Why do we need this research?
For parents whose babies have been stillborn or died shortly after birth, a subsequent pregnancy can be very daunting. There is a higher risk of pregnancy complications and these parents often need extra support throughout their pregnancy. However, the support given to these families varies across the country, often with no continuity of care. Parents have to endure the distress of telling health professionals about their previous loss over and over again.
The Tommy’s Rainbow Clinic is a specialist service for parents who have suffered a stillbirth or neonatal death that provides the best possible care to help and support them through a subsequent pregnancy. The clinic was opened in 2013 at St Mary’s Hospital in Manchester and has since looked after over 900 families – it is led by Professor Alex Heazell. This model of care is now being rolled out to other maternity units in the UK; there are currently 25 active Rainbow Clinics around the country, with 3 more ready to launch and a further 10 in development. There is also a Rainbow Clinic at Mount Sinai Hospital in New York, which was set up with support from Professor Heazell.
It is important that we collect data from these clinics so that we have evidence of how well they improve outcomes for women, birthing people and their babies.
What’s happening in this project?
Tommy’s researchers are carrying out the National Rainbow Clinic Study to assess the impact of these clinics. The team are recording the outcomes of pregnancy for mothers and babies who have been cared for at a Rainbow Clinic and are also looking at the psychological impact that Rainbow Clinics have on parents who are going through pregnancy after loss. Over 1,100 women are currently participating in the study.
────────────────────
• **Work instructions**
1. According to the Rainbow Clinic text, in what year and at which hospital was the first clinic opened?
2. Continue the text on the National Rainbow Clinic Study from the point where it ends.

(Items listed in a dataset)
────────────────────
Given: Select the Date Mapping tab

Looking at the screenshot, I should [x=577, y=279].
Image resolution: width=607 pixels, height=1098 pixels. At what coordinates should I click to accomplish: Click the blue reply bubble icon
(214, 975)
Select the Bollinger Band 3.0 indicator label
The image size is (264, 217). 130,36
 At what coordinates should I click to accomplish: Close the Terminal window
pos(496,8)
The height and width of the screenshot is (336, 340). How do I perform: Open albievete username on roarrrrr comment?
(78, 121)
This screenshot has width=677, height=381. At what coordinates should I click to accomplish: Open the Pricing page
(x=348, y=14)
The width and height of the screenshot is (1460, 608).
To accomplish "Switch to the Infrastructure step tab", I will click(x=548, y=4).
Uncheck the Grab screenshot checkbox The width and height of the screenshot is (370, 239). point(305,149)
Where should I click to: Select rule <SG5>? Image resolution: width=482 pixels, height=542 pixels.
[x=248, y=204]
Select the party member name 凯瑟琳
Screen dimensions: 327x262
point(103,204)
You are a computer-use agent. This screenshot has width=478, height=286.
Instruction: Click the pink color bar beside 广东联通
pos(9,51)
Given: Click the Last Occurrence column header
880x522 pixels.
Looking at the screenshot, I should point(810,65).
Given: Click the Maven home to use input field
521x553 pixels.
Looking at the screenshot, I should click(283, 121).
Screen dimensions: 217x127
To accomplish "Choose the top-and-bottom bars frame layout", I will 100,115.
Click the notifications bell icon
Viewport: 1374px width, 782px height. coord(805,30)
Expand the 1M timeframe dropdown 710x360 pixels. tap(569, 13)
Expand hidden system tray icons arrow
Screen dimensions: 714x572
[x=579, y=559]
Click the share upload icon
────────────────────
• **Answers by item**
1. It opened in 2013 at St Mary's Hospital in Manchester.

2.
Our researchers are also using information gathered from the Rainbow Clinics to develop a model that can identify the women and birthing people who are most likely to experience complications when pregnant after stillbirth. For example, our researchers looked at data from over 250 women who were treated at the original Rainbow Clinic in Manchester to find out whether there was a link between the cause of a previous stillbirth and the risk of complications in another pregnancy. The team found that women with a pre-existing medical condition were twice as likely to experience complications in a subsequent pregnancy, while women whose stillbirth was related to problems with the placenta were around ten times as likely to experience complications. Now, the team are looking at ultrasound scans from over 500 women – taken at 23 weeks – to find out which measurements are most useful at predicting whether the baby will need to be delivered early or will be smaller than expected at birth.
What difference will this project make?
Our hope is that more and more women and birthing people who are pregnant again after loss will be able to access the specialist care that Rainbow Clinics provide. By carrying out this research, we will have more evidence to demonstrate the positive impact of these clinics, which should encourage other maternity units around the country to set up their own Rainbow Clinics. The Rainbow Clinics are also providing us with a vast amount of information that can help us to improve and personalise the care that women and birthing people receive when they are pregnant again after a stillbirth or neonatal death.